◆ Written problem ◆
Reproduce every one of the following items word for word, leaving nothing out and changing nothing.

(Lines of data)
════════

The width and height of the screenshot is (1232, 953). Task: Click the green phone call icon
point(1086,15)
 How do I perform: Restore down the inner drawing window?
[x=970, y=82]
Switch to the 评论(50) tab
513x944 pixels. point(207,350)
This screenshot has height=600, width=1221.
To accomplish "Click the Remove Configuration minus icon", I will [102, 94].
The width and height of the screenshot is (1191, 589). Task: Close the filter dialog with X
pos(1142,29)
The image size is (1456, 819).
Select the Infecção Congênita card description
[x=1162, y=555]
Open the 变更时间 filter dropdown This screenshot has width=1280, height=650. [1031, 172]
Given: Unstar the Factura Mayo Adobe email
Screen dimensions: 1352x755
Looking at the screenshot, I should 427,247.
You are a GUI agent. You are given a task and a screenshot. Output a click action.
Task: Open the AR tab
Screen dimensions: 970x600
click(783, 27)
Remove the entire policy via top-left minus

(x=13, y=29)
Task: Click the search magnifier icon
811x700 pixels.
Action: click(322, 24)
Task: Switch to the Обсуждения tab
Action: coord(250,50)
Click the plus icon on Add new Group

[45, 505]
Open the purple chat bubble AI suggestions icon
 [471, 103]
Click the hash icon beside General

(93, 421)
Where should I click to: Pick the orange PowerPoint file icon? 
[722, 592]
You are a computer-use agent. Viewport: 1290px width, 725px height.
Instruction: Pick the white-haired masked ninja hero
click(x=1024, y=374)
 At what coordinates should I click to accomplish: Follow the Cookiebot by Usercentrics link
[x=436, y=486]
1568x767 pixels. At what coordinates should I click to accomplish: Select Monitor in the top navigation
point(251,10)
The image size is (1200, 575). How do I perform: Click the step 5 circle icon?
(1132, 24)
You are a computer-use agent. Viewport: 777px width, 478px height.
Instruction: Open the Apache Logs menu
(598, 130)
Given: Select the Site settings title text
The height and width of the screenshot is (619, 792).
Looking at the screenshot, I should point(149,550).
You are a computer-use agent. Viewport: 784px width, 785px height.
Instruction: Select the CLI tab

════════

◆ Correct output ◆
The width and height of the screenshot is (1232, 953). Task: Click the green phone call icon
point(1086,15)
 How do I perform: Restore down the inner drawing window?
[x=970, y=82]
Switch to the 评论(50) tab
513x944 pixels. point(207,350)
This screenshot has height=600, width=1221.
To accomplish "Click the Remove Configuration minus icon", I will [102, 94].
The width and height of the screenshot is (1191, 589). Task: Close the filter dialog with X
pos(1142,29)
The image size is (1456, 819).
Select the Infecção Congênita card description
[x=1162, y=555]
Open the 变更时间 filter dropdown This screenshot has width=1280, height=650. [1031, 172]
Given: Unstar the Factura Mayo Adobe email
Screen dimensions: 1352x755
Looking at the screenshot, I should 427,247.
You are a GUI agent. You are given a task and a screenshot. Output a click action.
Task: Open the AR tab
Screen dimensions: 970x600
click(783, 27)
Remove the entire policy via top-left minus

(x=13, y=29)
Task: Click the search magnifier icon
811x700 pixels.
Action: click(322, 24)
Task: Switch to the Обсуждения tab
Action: coord(250,50)
Click the plus icon on Add new Group

[45, 505]
Open the purple chat bubble AI suggestions icon
 [471, 103]
Click the hash icon beside General

(93, 421)
Where should I click to: Pick the orange PowerPoint file icon? 
[722, 592]
You are a computer-use agent. Viewport: 1290px width, 725px height.
Instruction: Pick the white-haired masked ninja hero
click(x=1024, y=374)
 At what coordinates should I click to accomplish: Follow the Cookiebot by Usercentrics link
[x=436, y=486]
1568x767 pixels. At what coordinates should I click to accomplish: Select Monitor in the top navigation
point(251,10)
The image size is (1200, 575). How do I perform: Click the step 5 circle icon?
(1132, 24)
You are a computer-use agent. Viewport: 777px width, 478px height.
Instruction: Open the Apache Logs menu
(598, 130)
Given: Select the Site settings title text
The height and width of the screenshot is (619, 792).
Looking at the screenshot, I should point(149,550).
You are a computer-use agent. Viewport: 784px width, 785px height.
Instruction: Select the CLI tab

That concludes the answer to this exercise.